ASSIGNMENT: Would you give the data below back exactly as it reads?

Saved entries
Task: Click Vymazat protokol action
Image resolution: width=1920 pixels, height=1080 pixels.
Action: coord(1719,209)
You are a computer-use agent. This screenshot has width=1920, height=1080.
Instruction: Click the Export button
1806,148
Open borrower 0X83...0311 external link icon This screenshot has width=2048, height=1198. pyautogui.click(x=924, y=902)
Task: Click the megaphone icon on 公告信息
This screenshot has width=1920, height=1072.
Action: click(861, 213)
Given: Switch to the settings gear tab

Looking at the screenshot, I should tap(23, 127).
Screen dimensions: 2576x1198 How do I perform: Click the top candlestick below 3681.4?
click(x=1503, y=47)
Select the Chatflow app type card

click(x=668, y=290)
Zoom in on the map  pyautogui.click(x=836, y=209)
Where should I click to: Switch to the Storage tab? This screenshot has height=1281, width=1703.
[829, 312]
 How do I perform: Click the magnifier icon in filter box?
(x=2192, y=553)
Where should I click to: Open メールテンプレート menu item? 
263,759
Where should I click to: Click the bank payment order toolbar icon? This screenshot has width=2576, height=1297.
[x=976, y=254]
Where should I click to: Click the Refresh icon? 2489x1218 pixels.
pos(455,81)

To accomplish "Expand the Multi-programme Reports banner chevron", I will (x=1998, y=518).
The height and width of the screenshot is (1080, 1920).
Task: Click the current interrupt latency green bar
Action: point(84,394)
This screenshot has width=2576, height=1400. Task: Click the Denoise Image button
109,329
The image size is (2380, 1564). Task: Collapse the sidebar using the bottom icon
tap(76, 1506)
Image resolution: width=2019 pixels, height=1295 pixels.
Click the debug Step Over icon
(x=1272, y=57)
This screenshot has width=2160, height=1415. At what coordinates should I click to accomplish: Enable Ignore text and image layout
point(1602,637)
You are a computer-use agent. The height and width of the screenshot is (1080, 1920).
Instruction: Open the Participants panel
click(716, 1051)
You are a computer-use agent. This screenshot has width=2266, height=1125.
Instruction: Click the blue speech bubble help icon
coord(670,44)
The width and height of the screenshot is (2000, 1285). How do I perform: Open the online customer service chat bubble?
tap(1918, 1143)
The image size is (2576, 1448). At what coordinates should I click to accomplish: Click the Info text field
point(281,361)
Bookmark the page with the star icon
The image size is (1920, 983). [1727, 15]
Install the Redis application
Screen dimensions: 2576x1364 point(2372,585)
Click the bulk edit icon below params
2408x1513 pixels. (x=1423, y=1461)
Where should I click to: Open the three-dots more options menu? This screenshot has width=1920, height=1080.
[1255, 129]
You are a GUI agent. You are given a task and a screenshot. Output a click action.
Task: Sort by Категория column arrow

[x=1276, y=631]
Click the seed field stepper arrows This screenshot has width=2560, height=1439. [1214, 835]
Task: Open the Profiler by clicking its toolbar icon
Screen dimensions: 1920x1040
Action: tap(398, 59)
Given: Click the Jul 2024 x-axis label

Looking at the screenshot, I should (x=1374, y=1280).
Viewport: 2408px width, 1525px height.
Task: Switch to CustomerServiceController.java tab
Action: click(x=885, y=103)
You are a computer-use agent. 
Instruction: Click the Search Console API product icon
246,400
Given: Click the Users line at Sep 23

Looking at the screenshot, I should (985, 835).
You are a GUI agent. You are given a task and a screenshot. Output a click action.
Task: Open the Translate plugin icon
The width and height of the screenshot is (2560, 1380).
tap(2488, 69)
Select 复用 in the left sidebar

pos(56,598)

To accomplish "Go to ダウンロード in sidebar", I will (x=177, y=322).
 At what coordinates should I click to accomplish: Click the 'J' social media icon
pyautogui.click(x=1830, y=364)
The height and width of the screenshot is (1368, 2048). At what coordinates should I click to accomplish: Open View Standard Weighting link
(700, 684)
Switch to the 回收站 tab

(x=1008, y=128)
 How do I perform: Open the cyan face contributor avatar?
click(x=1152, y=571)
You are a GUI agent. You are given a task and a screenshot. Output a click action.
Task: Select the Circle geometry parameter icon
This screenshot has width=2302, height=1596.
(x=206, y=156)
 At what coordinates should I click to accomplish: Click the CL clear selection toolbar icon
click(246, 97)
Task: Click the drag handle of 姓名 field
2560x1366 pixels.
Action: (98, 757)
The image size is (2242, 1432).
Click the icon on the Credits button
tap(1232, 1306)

RESPONSE FOR THIS EXERCISE:
Task: Click Vymazat protokol action
Image resolution: width=1920 pixels, height=1080 pixels.
Action: coord(1719,209)
You are a computer-use agent. This screenshot has width=1920, height=1080.
Instruction: Click the Export button
1806,148
Open borrower 0X83...0311 external link icon This screenshot has width=2048, height=1198. pyautogui.click(x=924, y=902)
Task: Click the megaphone icon on 公告信息
This screenshot has width=1920, height=1072.
Action: click(861, 213)
Given: Switch to the settings gear tab

Looking at the screenshot, I should tap(23, 127).
Screen dimensions: 2576x1198 How do I perform: Click the top candlestick below 3681.4?
click(x=1503, y=47)
Select the Chatflow app type card

click(x=668, y=290)
Zoom in on the map  pyautogui.click(x=836, y=209)
Where should I click to: Switch to the Storage tab? This screenshot has height=1281, width=1703.
[829, 312]
 How do I perform: Click the magnifier icon in filter box?
(x=2192, y=553)
Where should I click to: Open メールテンプレート menu item? 
263,759
Where should I click to: Click the bank payment order toolbar icon? This screenshot has width=2576, height=1297.
[x=976, y=254]
Where should I click to: Click the Refresh icon? 2489x1218 pixels.
pos(455,81)

To accomplish "Expand the Multi-programme Reports banner chevron", I will (x=1998, y=518).
The height and width of the screenshot is (1080, 1920).
Task: Click the current interrupt latency green bar
Action: point(84,394)
This screenshot has width=2576, height=1400. Task: Click the Denoise Image button
109,329
The image size is (2380, 1564). Task: Collapse the sidebar using the bottom icon
tap(76, 1506)
Image resolution: width=2019 pixels, height=1295 pixels.
Click the debug Step Over icon
(x=1272, y=57)
This screenshot has width=2160, height=1415. At what coordinates should I click to accomplish: Enable Ignore text and image layout
point(1602,637)
You are a computer-use agent. The height and width of the screenshot is (1080, 1920).
Instruction: Open the Participants panel
click(716, 1051)
You are a computer-use agent. This screenshot has width=2266, height=1125.
Instruction: Click the blue speech bubble help icon
coord(670,44)
The width and height of the screenshot is (2000, 1285). How do I perform: Open the online customer service chat bubble?
tap(1918, 1143)
The image size is (2576, 1448). At what coordinates should I click to accomplish: Click the Info text field
point(281,361)
Bookmark the page with the star icon
The image size is (1920, 983). [1727, 15]
Install the Redis application
Screen dimensions: 2576x1364 point(2372,585)
Click the bulk edit icon below params
2408x1513 pixels. (x=1423, y=1461)
Where should I click to: Open the three-dots more options menu? This screenshot has width=1920, height=1080.
[1255, 129]
You are a GUI agent. You are given a task and a screenshot. Output a click action.
Task: Sort by Категория column arrow

[x=1276, y=631]
Click the seed field stepper arrows This screenshot has width=2560, height=1439. [1214, 835]
Task: Open the Profiler by clicking its toolbar icon
Screen dimensions: 1920x1040
Action: tap(398, 59)
Given: Click the Jul 2024 x-axis label

Looking at the screenshot, I should (x=1374, y=1280).
Viewport: 2408px width, 1525px height.
Task: Switch to CustomerServiceController.java tab
Action: click(x=885, y=103)
You are a computer-use agent. 
Instruction: Click the Search Console API product icon
246,400
Given: Click the Users line at Sep 23

Looking at the screenshot, I should (985, 835).
You are a GUI agent. You are given a task and a screenshot. Output a click action.
Task: Open the Translate plugin icon
The width and height of the screenshot is (2560, 1380).
tap(2488, 69)
Select 复用 in the left sidebar

pos(56,598)

To accomplish "Go to ダウンロード in sidebar", I will (x=177, y=322).
 At what coordinates should I click to accomplish: Click the 'J' social media icon
pyautogui.click(x=1830, y=364)
The height and width of the screenshot is (1368, 2048). At what coordinates should I click to accomplish: Open View Standard Weighting link
(700, 684)
Switch to the 回收站 tab

(x=1008, y=128)
 How do I perform: Open the cyan face contributor avatar?
click(x=1152, y=571)
You are a GUI agent. You are given a task and a screenshot. Output a click action.
Task: Select the Circle geometry parameter icon
This screenshot has width=2302, height=1596.
(x=206, y=156)
 At what coordinates should I click to accomplish: Click the CL clear selection toolbar icon
click(246, 97)
Task: Click the drag handle of 姓名 field
2560x1366 pixels.
Action: (98, 757)
The image size is (2242, 1432).
Click the icon on the Credits button
tap(1232, 1306)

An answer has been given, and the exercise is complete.